MusicID offers a full spectrum of charts, ranging from historical industry standards (Billboard, Official Charts Company, and more) to contemporary digital charts (such as Spotify, Apple Music, and Shazam), all current to last week.
Now, by popular demand, we are excited to offer an exciting niche of the formative years of the American recording industry, The Cashbox! Cashbox began in 1942 as a weekly trade publication for the American coin-operated machine industry, but in 1944, they began tracking jukebox plays and publishing weekly charts. These charts were initially intended as a guide for jukebox operators who needed help choosing records to load into their machines, but they quickly turned Cashbox into one of Billboard’s main competitors.
The Postwar Years
These early years capture a fascinating glimpse into changing American tastes from the height of World War II through the rise of rock’n’roll. With Cashbox, unlike with Billboard, you can get a glimpse of what people in major American cities were listening to while celebrating V-E Day together (8 May 1945)–not only what they were buying. [note on the above link: the MusicID platform is accessible only to subscribers. If you are not yet a subscriber, contact us for a demo or to arrange a trial.]
Discover which recordings of popular songs of the ‘40s and ‘50s we’ve forgotten over the years, thanks to the unique title-based ranking system of Cashbox’s early years. (For tips and tricks about working with Cashbox charts in MusicID, see our post here.)


For example, if you think of “Mam’selle“, the theme from the acclaimed film The Razor’s Edge (1946), you might think of Frank Sinatra’s recording, or vocal group The Pied Pipers’. But have you heard Art Lund’s? Probably not, yet it was the only version of the song to reach #1 in Billboard, and it had the longest run in Cashbox.
Modernisation and Fixing Schemes
In 1959, Cashbox shifted to a record sales-based Top 100, which is the chart included in MusicID, but they maintained a snapshot of jukebox hits all the way until their final print issue in 1996. As the American music scene diversified, they also broadened into genre-based charts, to go along with their main pop chart.
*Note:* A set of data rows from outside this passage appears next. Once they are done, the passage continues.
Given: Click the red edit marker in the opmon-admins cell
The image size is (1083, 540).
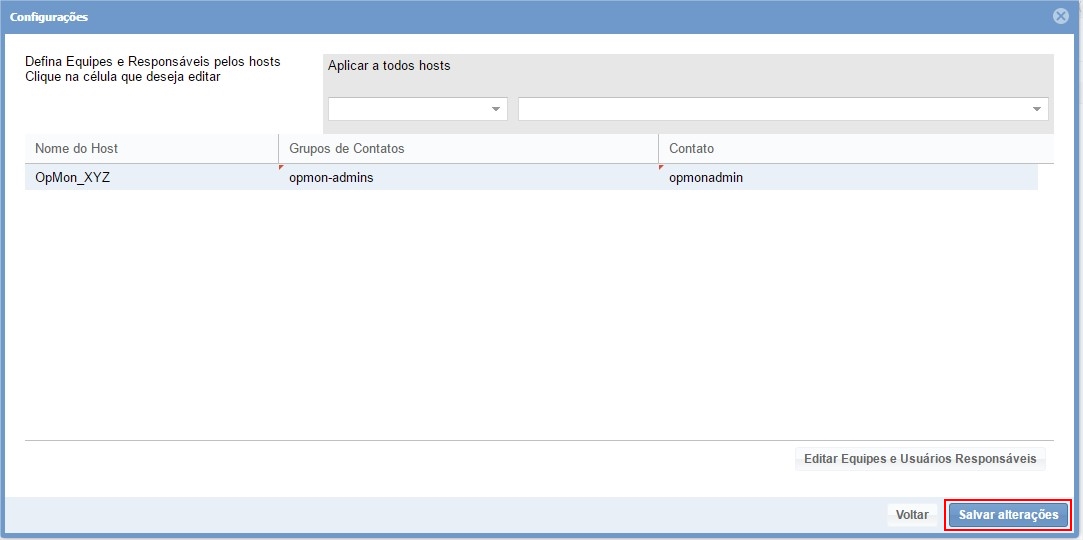Looking at the screenshot, I should (x=281, y=167).
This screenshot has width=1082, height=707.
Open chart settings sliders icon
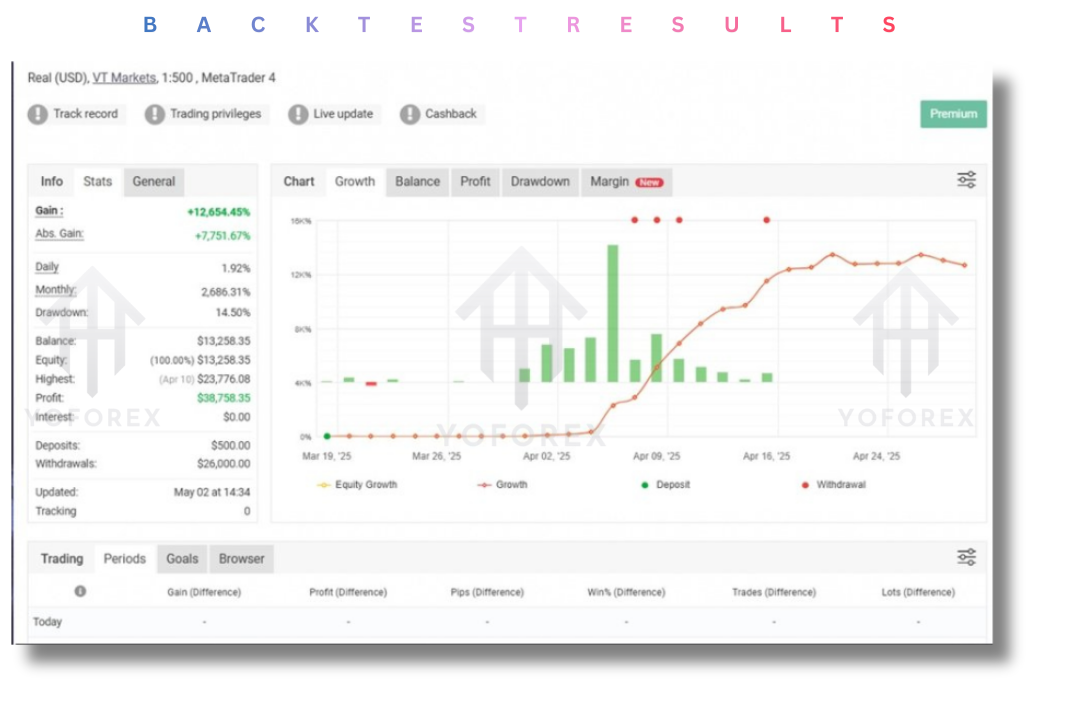coord(966,180)
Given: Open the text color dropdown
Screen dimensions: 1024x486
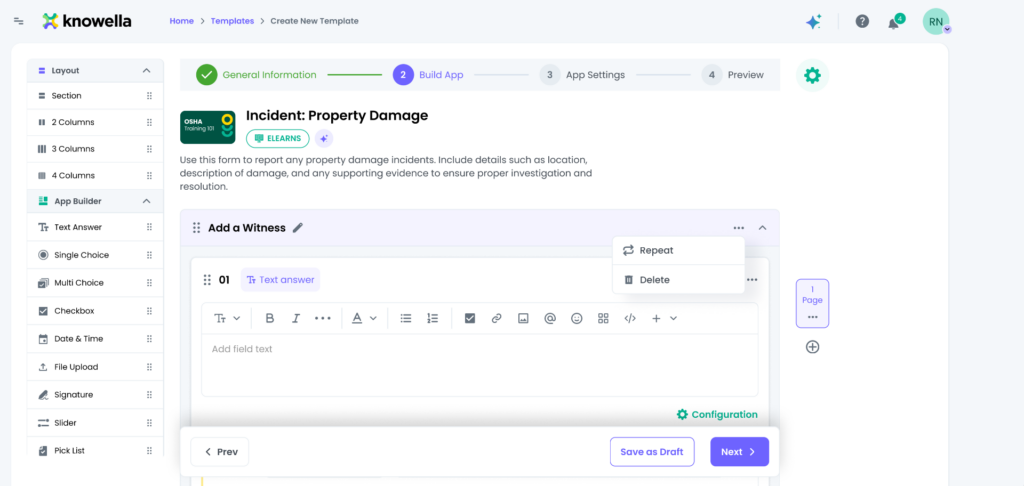Looking at the screenshot, I should coord(364,318).
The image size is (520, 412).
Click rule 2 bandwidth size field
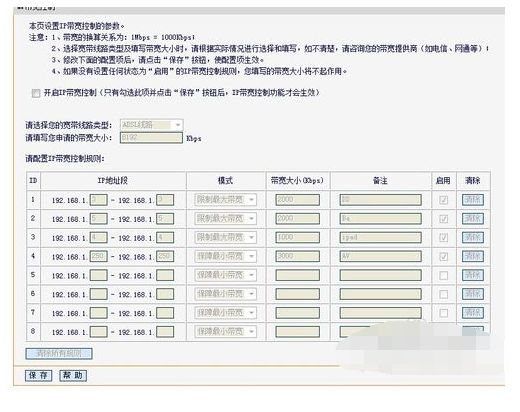[298, 219]
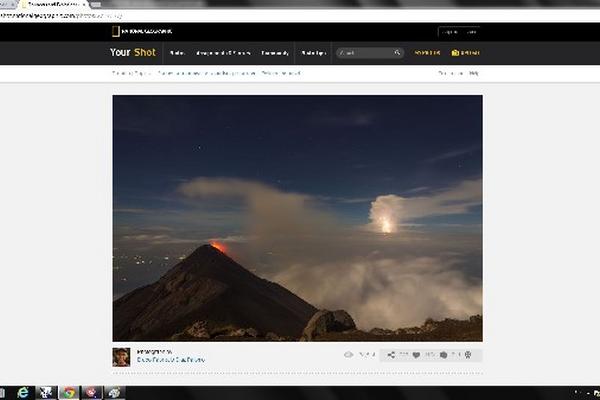Open the Assignments & Stories menu

(224, 53)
Cashbox’s national surveys of jukebox plays were compiled, in the beginning, by one man, the industrious Jack “One-Spot” Tunnis. Given communications technologies in 1944, how accurate was the representation of these surveys? That is a question for our community of researchers, but if you know anything about the record industry’s history, you know the importance of one word: payola.
Cashbox was hardly alone in allowing cash to influence its rankings and magazine features, but one employee’s reckless pursuit of lining his pockets led to one of the most infamous examples of chart fixing in history. On 12 December 1992, their #1 song, Wayne Newton’s “The Letter”, was a song that didn’t even appear in the Billboard Hot 100. (Billboard‘s hit of December 1992 was the lead single from The Bodyguard soundtrack, Whitney Houston’s “I Will Always Love You”–which, incidentally, was the #1 song worldwide in 1992. It was originally a country song, by none other than Dolly Parton, so perhaps we can give Wayne Newton a hat tip.)
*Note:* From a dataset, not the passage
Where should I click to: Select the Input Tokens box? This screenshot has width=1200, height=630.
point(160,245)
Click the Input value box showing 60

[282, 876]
To be fair, we can’t say that the corruption endured throughout Cashbox; it was primarily an issue in their Nashville office, which handled the magazine’s country edition. But, the story doesn’t end here!
It was later discovered that former regional manager Richard D’Antonio conspired with local promoter and mafia stooge Chuck Dixon to murder Kevin Hughes, the magazine’s country chart director, in 1989. Hughes was attempting to reform the Nashville office and endure a more accurate, transparent system of chart calculation. D’Antonio was found guilty of murder in the first degree in 2003, and he died in prison in 2014. (Dixon had already died of natural causes before the trial, in 2001.)
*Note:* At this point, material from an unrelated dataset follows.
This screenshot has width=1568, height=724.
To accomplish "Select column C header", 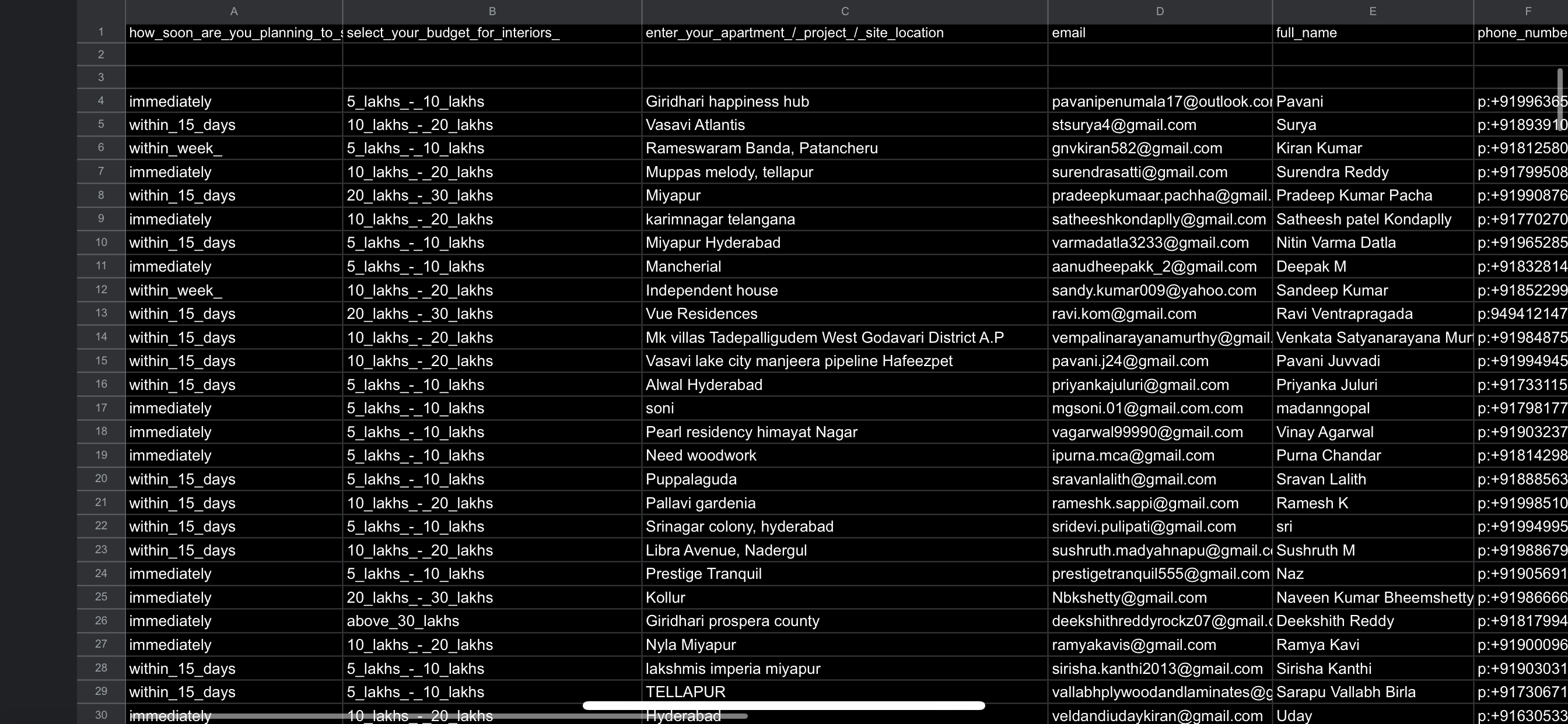I will [844, 11].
With all of this in mind, at times Cashbox may not be the most rigorous and accurate chart, but it does present a stellar case study in the development and pitfalls of the American recording industry. Did the fixed charts and magazine features have any real impact on record orders and artist bookings? How much did the country music division’s corruption seep into Cashbox‘s mainstream chart? Contrast the sales patterns of hits in Cashbox and Billboard using MusicID’s custom graphs, and let us know what you find!